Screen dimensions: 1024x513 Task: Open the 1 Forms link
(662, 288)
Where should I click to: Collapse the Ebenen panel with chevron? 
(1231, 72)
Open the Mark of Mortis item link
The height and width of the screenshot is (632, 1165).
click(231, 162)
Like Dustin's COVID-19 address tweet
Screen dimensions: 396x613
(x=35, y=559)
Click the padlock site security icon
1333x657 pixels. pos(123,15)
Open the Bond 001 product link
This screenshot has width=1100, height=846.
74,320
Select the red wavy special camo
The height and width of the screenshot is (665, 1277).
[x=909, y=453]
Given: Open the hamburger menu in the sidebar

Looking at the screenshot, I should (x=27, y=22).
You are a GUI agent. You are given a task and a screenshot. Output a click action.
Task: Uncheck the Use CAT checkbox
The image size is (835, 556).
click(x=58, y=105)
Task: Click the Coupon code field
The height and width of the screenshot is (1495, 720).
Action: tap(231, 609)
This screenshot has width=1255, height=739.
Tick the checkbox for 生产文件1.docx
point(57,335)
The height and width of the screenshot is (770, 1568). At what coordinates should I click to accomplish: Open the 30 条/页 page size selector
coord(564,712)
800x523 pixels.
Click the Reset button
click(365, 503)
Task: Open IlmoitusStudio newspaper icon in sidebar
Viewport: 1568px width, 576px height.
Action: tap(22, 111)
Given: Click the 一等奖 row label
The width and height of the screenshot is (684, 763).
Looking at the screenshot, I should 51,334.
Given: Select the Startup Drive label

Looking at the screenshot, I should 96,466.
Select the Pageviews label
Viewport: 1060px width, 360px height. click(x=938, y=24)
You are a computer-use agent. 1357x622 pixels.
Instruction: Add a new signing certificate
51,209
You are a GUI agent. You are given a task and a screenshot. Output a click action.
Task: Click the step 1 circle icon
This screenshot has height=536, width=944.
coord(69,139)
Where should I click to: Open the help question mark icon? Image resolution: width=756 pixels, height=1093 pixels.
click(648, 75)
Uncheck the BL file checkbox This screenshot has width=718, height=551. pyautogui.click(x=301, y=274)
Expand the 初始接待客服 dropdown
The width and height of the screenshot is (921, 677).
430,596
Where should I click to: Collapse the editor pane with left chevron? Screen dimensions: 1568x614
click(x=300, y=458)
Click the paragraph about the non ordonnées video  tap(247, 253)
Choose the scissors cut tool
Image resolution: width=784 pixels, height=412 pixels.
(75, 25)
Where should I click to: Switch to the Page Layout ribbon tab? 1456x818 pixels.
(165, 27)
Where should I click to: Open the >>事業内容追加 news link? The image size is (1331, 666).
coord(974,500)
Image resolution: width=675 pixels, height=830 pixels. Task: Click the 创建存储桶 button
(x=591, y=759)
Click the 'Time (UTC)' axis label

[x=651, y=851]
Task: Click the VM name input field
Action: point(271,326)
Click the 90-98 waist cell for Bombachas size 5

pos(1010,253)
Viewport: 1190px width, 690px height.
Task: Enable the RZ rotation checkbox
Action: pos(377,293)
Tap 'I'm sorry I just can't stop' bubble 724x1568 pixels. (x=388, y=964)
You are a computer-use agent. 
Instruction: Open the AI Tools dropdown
○ ○ ○ ○ ○ ○ ○
Write out the data above again, word for word.

Solution for this exercise
Screen dimensions: 1024x513 Task: Open the 1 Forms link
(662, 288)
Where should I click to: Collapse the Ebenen panel with chevron? 
(1231, 72)
Open the Mark of Mortis item link
The height and width of the screenshot is (632, 1165).
click(231, 162)
Like Dustin's COVID-19 address tweet
Screen dimensions: 396x613
(x=35, y=559)
Click the padlock site security icon
1333x657 pixels. pos(123,15)
Open the Bond 001 product link
This screenshot has width=1100, height=846.
74,320
Select the red wavy special camo
The height and width of the screenshot is (665, 1277).
[x=909, y=453]
Given: Open the hamburger menu in the sidebar

Looking at the screenshot, I should (x=27, y=22).
You are a GUI agent. You are given a task and a screenshot. Output a click action.
Task: Uncheck the Use CAT checkbox
The image size is (835, 556).
click(x=58, y=105)
Task: Click the Coupon code field
The height and width of the screenshot is (1495, 720).
Action: tap(231, 609)
This screenshot has width=1255, height=739.
Tick the checkbox for 生产文件1.docx
point(57,335)
The height and width of the screenshot is (770, 1568). At what coordinates should I click to accomplish: Open the 30 条/页 page size selector
coord(564,712)
800x523 pixels.
Click the Reset button
click(365, 503)
Task: Open IlmoitusStudio newspaper icon in sidebar
Viewport: 1568px width, 576px height.
Action: tap(22, 111)
Given: Click the 一等奖 row label
The width and height of the screenshot is (684, 763).
Looking at the screenshot, I should 51,334.
Given: Select the Startup Drive label

Looking at the screenshot, I should 96,466.
Select the Pageviews label
Viewport: 1060px width, 360px height. click(x=938, y=24)
You are a computer-use agent. 1357x622 pixels.
Instruction: Add a new signing certificate
51,209
You are a GUI agent. You are given a task and a screenshot. Output a click action.
Task: Click the step 1 circle icon
This screenshot has height=536, width=944.
coord(69,139)
Where should I click to: Open the help question mark icon? Image resolution: width=756 pixels, height=1093 pixels.
click(648, 75)
Uncheck the BL file checkbox This screenshot has width=718, height=551. pyautogui.click(x=301, y=274)
Expand the 初始接待客服 dropdown
The width and height of the screenshot is (921, 677).
430,596
Where should I click to: Collapse the editor pane with left chevron? Screen dimensions: 1568x614
click(x=300, y=458)
Click the paragraph about the non ordonnées video  tap(247, 253)
Choose the scissors cut tool
Image resolution: width=784 pixels, height=412 pixels.
(75, 25)
Where should I click to: Switch to the Page Layout ribbon tab? 1456x818 pixels.
(165, 27)
Where should I click to: Open the >>事業内容追加 news link? The image size is (1331, 666).
coord(974,500)
Image resolution: width=675 pixels, height=830 pixels. Task: Click the 创建存储桶 button
(x=591, y=759)
Click the 'Time (UTC)' axis label

[x=651, y=851]
Task: Click the VM name input field
Action: point(271,326)
Click the 90-98 waist cell for Bombachas size 5

pos(1010,253)
Viewport: 1190px width, 690px height.
Task: Enable the RZ rotation checkbox
Action: pos(377,293)
Tap 'I'm sorry I just can't stop' bubble 724x1568 pixels. (x=388, y=964)
You are a computer-use agent. 
Instruction: Open the AI Tools dropdown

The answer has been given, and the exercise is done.